■ Description of the task
Could you recast every line of the items below as a single numbered list, skipping any blank lines?

________________________

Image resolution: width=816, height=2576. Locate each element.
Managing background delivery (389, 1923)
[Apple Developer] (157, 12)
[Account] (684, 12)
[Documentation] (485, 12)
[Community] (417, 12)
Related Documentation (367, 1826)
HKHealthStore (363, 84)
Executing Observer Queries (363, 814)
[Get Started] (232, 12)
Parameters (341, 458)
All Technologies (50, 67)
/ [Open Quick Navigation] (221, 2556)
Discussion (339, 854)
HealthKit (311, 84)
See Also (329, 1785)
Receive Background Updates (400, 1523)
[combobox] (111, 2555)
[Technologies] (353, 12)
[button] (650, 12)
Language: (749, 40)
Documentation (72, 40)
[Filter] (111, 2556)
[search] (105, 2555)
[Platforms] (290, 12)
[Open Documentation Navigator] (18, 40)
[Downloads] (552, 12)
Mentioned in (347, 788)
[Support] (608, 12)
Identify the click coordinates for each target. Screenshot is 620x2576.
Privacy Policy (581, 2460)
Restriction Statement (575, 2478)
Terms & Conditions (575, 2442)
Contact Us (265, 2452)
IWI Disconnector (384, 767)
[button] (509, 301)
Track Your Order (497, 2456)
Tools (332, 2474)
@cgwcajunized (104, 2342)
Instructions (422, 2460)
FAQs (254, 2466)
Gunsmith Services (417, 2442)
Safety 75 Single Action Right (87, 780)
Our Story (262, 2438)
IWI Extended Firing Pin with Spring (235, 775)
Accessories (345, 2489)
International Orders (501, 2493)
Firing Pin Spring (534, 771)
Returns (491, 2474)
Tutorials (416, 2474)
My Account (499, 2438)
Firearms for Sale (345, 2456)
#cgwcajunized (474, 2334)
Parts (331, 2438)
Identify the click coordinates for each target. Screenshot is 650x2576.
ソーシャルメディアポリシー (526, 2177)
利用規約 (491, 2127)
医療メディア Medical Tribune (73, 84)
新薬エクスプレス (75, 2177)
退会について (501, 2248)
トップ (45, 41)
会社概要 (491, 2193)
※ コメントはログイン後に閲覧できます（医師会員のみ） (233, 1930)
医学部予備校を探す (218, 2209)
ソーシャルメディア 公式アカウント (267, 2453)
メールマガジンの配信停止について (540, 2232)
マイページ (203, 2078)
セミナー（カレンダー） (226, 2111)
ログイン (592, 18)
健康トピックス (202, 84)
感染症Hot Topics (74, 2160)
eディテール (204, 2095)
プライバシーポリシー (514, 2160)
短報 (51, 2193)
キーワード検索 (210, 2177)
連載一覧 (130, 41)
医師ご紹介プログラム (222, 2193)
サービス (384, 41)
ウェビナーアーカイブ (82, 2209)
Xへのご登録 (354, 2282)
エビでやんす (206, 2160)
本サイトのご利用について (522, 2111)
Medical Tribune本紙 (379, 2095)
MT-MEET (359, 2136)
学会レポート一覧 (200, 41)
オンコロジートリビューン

________________________

■ Result below
1. Image resolution: width=816, height=2576. Locate each element.
2. Managing background delivery (389, 1923)
3. [Apple Developer] (157, 12)
4. [Account] (684, 12)
5. [Documentation] (485, 12)
6. [Community] (417, 12)
7. Related Documentation (367, 1826)
8. HKHealthStore (363, 84)
9. Executing Observer Queries (363, 814)
10. [Get Started] (232, 12)
11. Parameters (341, 458)
12. All Technologies (50, 67)
13. / [Open Quick Navigation] (221, 2556)
14. Discussion (339, 854)
15. HealthKit (311, 84)
16. See Also (329, 1785)
17. Receive Background Updates (400, 1523)
18. [combobox] (111, 2555)
19. [Technologies] (353, 12)
20. [button] (650, 12)
21. Language: (749, 40)
22. Documentation (72, 40)
23. [Filter] (111, 2556)
24. [search] (105, 2555)
25. [Platforms] (290, 12)
26. [Open Documentation Navigator] (18, 40)
27. [Downloads] (552, 12)
28. Mentioned in (347, 788)
29. [Support] (608, 12)
30. Identify the click coordinates for each target. Screenshot is 620x2576.
31. Privacy Policy (581, 2460)
32. Restriction Statement (575, 2478)
33. Terms & Conditions (575, 2442)
34. Contact Us (265, 2452)
35. IWI Disconnector (384, 767)
36. [button] (509, 301)
37. Track Your Order (497, 2456)
38. Tools (332, 2474)
39. @cgwcajunized (104, 2342)
40. Instructions (422, 2460)
41. FAQs (254, 2466)
42. Gunsmith Services (417, 2442)
43. Safety 75 Single Action Right (87, 780)
44. Our Story (262, 2438)
45. IWI Extended Firing Pin with Spring (235, 775)
46. Accessories (345, 2489)
47. International Orders (501, 2493)
48. Firing Pin Spring (534, 771)
49. Returns (491, 2474)
50. Tutorials (416, 2474)
51. My Account (499, 2438)
52. Firearms for Sale (345, 2456)
53. #cgwcajunized (474, 2334)
54. Parts (331, 2438)
55. Identify the click coordinates for each target. Screenshot is 650x2576.
56. ソーシャルメディアポリシー (526, 2177)
57. 利用規約 (491, 2127)
58. 医療メディア Medical Tribune (73, 84)
59. 新薬エクスプレス (75, 2177)
60. 退会について (501, 2248)
61. トップ (45, 41)
62. 会社概要 (491, 2193)
63. ※ コメントはログイン後に閲覧できます（医師会員のみ） (233, 1930)
64. 医学部予備校を探す (218, 2209)
65. ソーシャルメディア 公式アカウント (267, 2453)
66. メールマガジンの配信停止について (540, 2232)
67. マイページ (203, 2078)
68. セミナー（カレンダー） (226, 2111)
69. ログイン (592, 18)
70. 健康トピックス (202, 84)
71. 感染症Hot Topics (74, 2160)
72. eディテール (204, 2095)
73. プライバシーポリシー (514, 2160)
74. 短報 (51, 2193)
75. キーワード検索 (210, 2177)
76. 連載一覧 (130, 41)
77. 医師ご紹介プログラム (222, 2193)
78. サービス (384, 41)
79. ウェビナーアーカイブ (82, 2209)
80. Xへのご登録 (354, 2282)
81. エビでやんす (206, 2160)
82. 本サイトのご利用について (522, 2111)
83. Medical Tribune本紙 (379, 2095)
84. MT-MEET (359, 2136)
85. 学会レポート一覧 (200, 41)
86. オンコロジートリビューン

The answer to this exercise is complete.